TEXT >>
If Osama bin Laden = bad, rhetorically violent leader, and Saddam Hussein = bad, rhetorically violent leader, then Osama bin Laden = Saddam Hussein and we should invade Iraq.

Here, again, implicit in the essay on Ramadan is the notion that, on some level, for al-Qaeda to be defeated it's necessary for hawkish western left-wing intellectuals to win an internecine argument with other western left-wing intellectuals about the merits of Tariq Ramadan's work. It's just a bizarre idea, a weird picture of how the world works; as if Soviet Communism collapsed because books about the superiority of free markets were really convincing rather than because books about the superiority of free markets were true and therefore societies featuring free markets outperformed the Soviet bloc.

The idea - not so bizarre in fact - is that the US foreign policy is based on a series of right-wing objectives - colonising and ethnic cleansing the Palestinians, securing rents from oil production, maintaining military bases - and therefore suffers from the weakness that left-liberal forces in the US and Europe will refuse to support it, indeed may actively oppose it. So it's important for those committed to one or more of these projects - oil, Israel or military supremacy - to prevent liberal opinion from seeing any merits in even the most modern/liberal Islamic individuals. Hence Berman in TNR.

PROBLEM TO SOLVE >> According to the text on Tariq Ramadan, which three projects are named as the ones some people are committed to?

COLLECTED MATERIAL >>
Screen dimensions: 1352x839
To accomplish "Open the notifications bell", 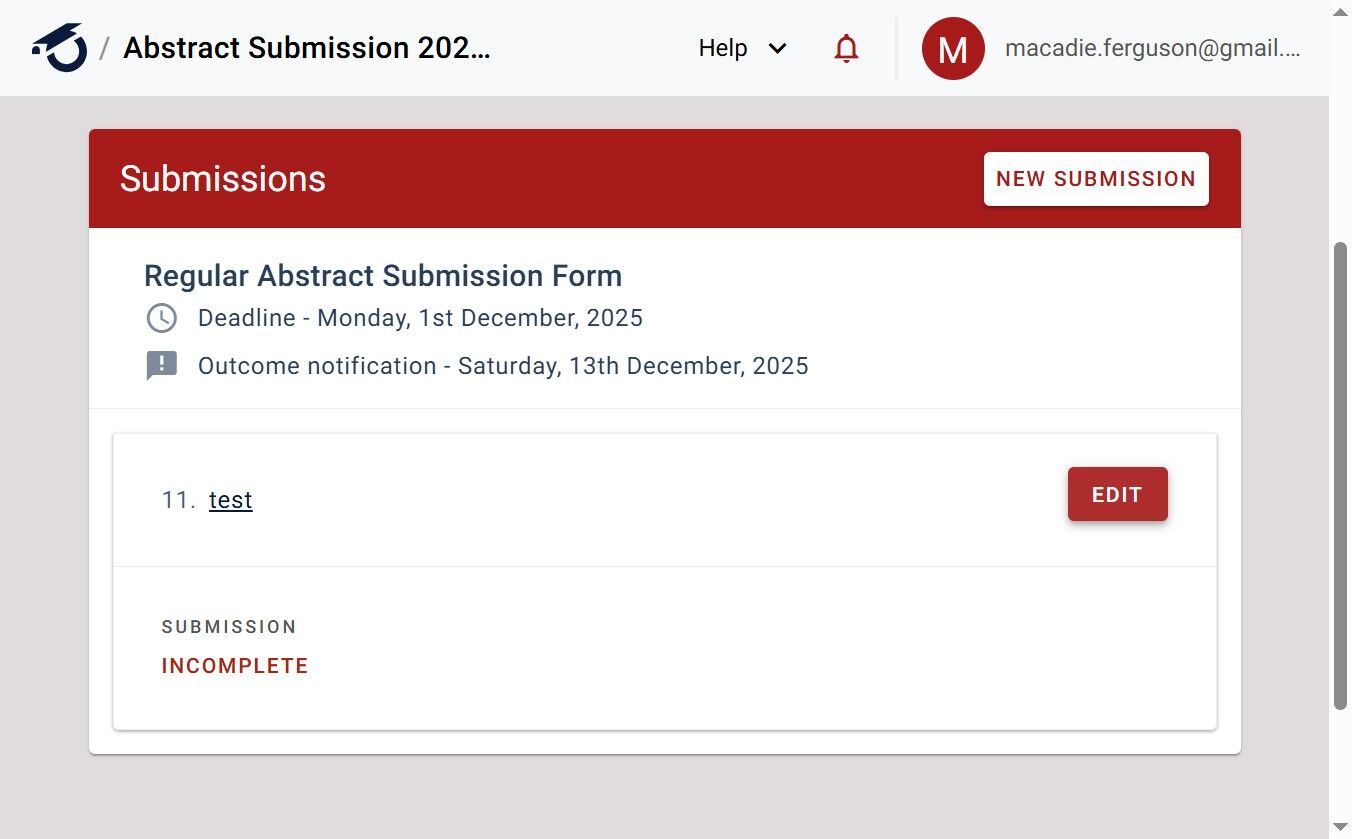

RESULT OF THE TASK >> Oil, Israel, and military supremacy.